Eine Arbeiterzeitung

Nachdem er seine Gegner abserviert hat, schließt Lenin ›Was Tun?‹ ab, indem er die Bedeutung der Arbeiterzeitung untersucht: »Wir könnten in der nächsten Zukunft ein Wochenblatt herausgeben … Diese Zeitung würde zu einem Teil des gewaltigen Blasebalgs werden, der jeden Funken des Klassenkampfes und der Volksempörung zu einem allgemeinen Brand anfacht. Um diese an und für sich noch sehr harmlose und noch sehr kleine, aber regelmäßige und im vollen Sinne des Wortes gemeinsame Sache könnte man eine ständige Armee von erprobten Kämpfern systematisch sammeln und schulen. Auf dem Gerüst dieses gemeinsamen organisatorischen Baus würden aus den Reihen unserer Revolutionäre bald sozialdemokratische Sheljabows, aus den Reihen unserer Arbeiter russische Bebels emporsteigen und hervortreten, die sich an die Spitze der mobilisierten Armee stellen und das ganze Volk zur Abrechnung mit der Schmach und dem Fluche Russlands führen würden.

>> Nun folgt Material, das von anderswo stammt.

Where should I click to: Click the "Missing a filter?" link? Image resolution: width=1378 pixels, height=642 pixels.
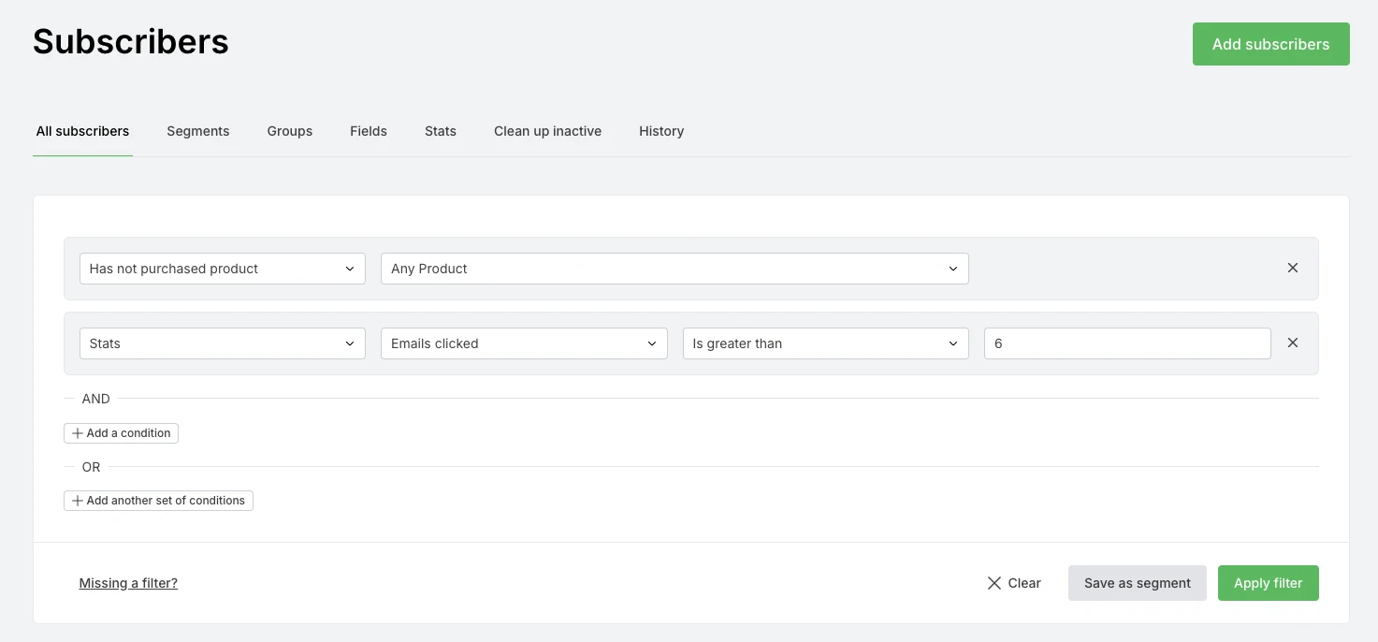[x=128, y=582]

Das ist es, wovon wir träumen müssen!«

All die harte Arbeit machte im Oktober 1917 diesen Traum zu einer Realität. Lenin hatte eine ganze Generation von bolschewistischen Kadern erzogen, die das Gerüst für den Aufbau einer bolschewistischen Massenpartei bildeten. Unter der Führung von Lenin und Trotzki versammelte die Partei die besten Elemente der Arbeiterklasse und der Bauernschaft um sich, um die Macht zu erobern. Die Marxisten von heute müssen diese Erfahrungen studieren, um sich auf den kommenden Oktober vorzubereiten. Das Studium von Lenins ›Was tun?‹ ist ein wesentlicher Teil dieser Vorbereitung.